Sekarang banyak kasus kecil, sesama keluarga, anak lapor orangtua, tetapi harus diselesaikan ke pengadilan. Seharusnya bisa diselesaikan secara kekeluargaan.
Dosen Ilmu Hukum Adat Universitas Syiah Kuala, Adli Abdullah, mengatakan, ada 18 kasus yang bisa diselesaikan melalui peradilan adat di tingkat desa. Menurut Adli, peradilan adat memiliki kekuatan hukum dan diakui oleh negara.
Hal itu diatur dalam Qanun (Peraturan Daerah) Provinsi Aceh Nomor 9 Tahun 2008 tentang Pembinaan Kehidupan Adat dan Adat Istiadat. Peraturan Gubernur Aceh Nomor 60 Tahun 2013 tentang Pelaksanaan Penyelesaian Sengketa/Perselisihan Adat dan Istiadat. Selain itu, adanya keputusan bersama antara Gubernur Aceh, Kepolisian Daerah Aceh, dan Majelis Adat Aceh.

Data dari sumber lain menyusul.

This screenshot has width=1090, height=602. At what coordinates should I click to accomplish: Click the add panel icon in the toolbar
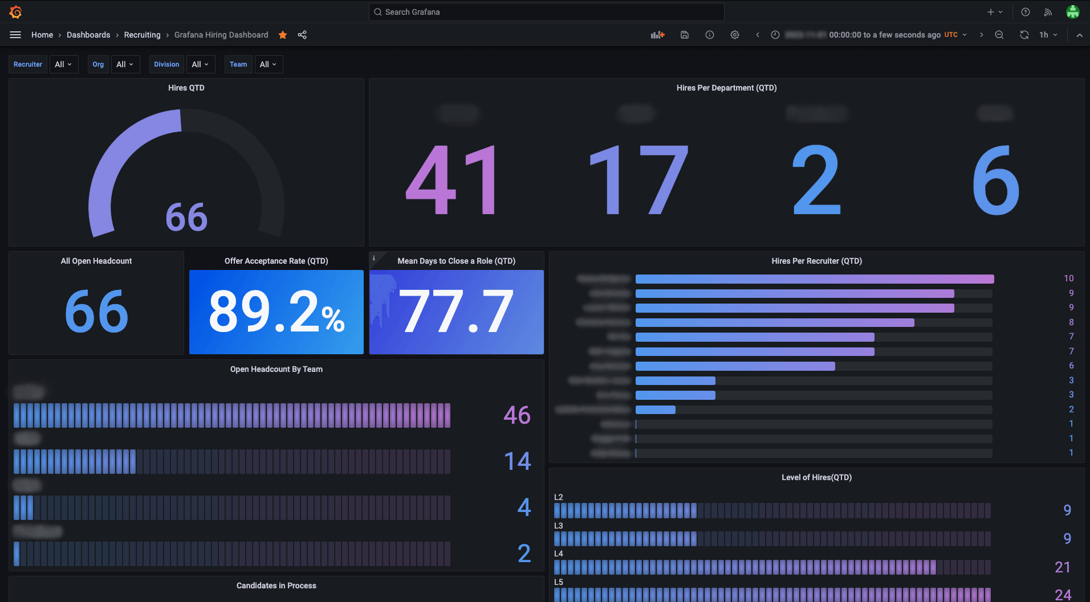pyautogui.click(x=657, y=35)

Beberapa kasus yang bisa diselesaikan di peradilan adat desa di antaranya persoalan warisan, pencurian ringan, sengketa di pasar, pertanian, dan perkelahian ringan. Adli mengatakan penyelesaian melalui peradilan adat mempertimbangkan keharmonisan antarwarga untuk masa jangka panjang.
Namun, film tersebut mendapat kritikan dari penonton. Ihan Nurdin, novelis, menuturkan, film tersebut tidak menggambarkan semangat kesetaraan jender sebab Laila menjadi satu-satunya peserta rapat mewakili perempuan. Dalam rapat itu, posisi Laila sebagai terdakwa, mewakili Sigam, anaknya. ”Film ini menguatkan budaya patriaki di dalam masyarakat Aceh,” kata Ihan.
Selain itu, dalam film yang diselesaikan hanya persoalan kaca mobil yang rusak, sementara Sigam yang mengalami luka pada kepala tidak dibicarakan. Menurut Ihan, kasus Sigam mengalami luka di kepala harusnya penanganannya juga disepakati bersama.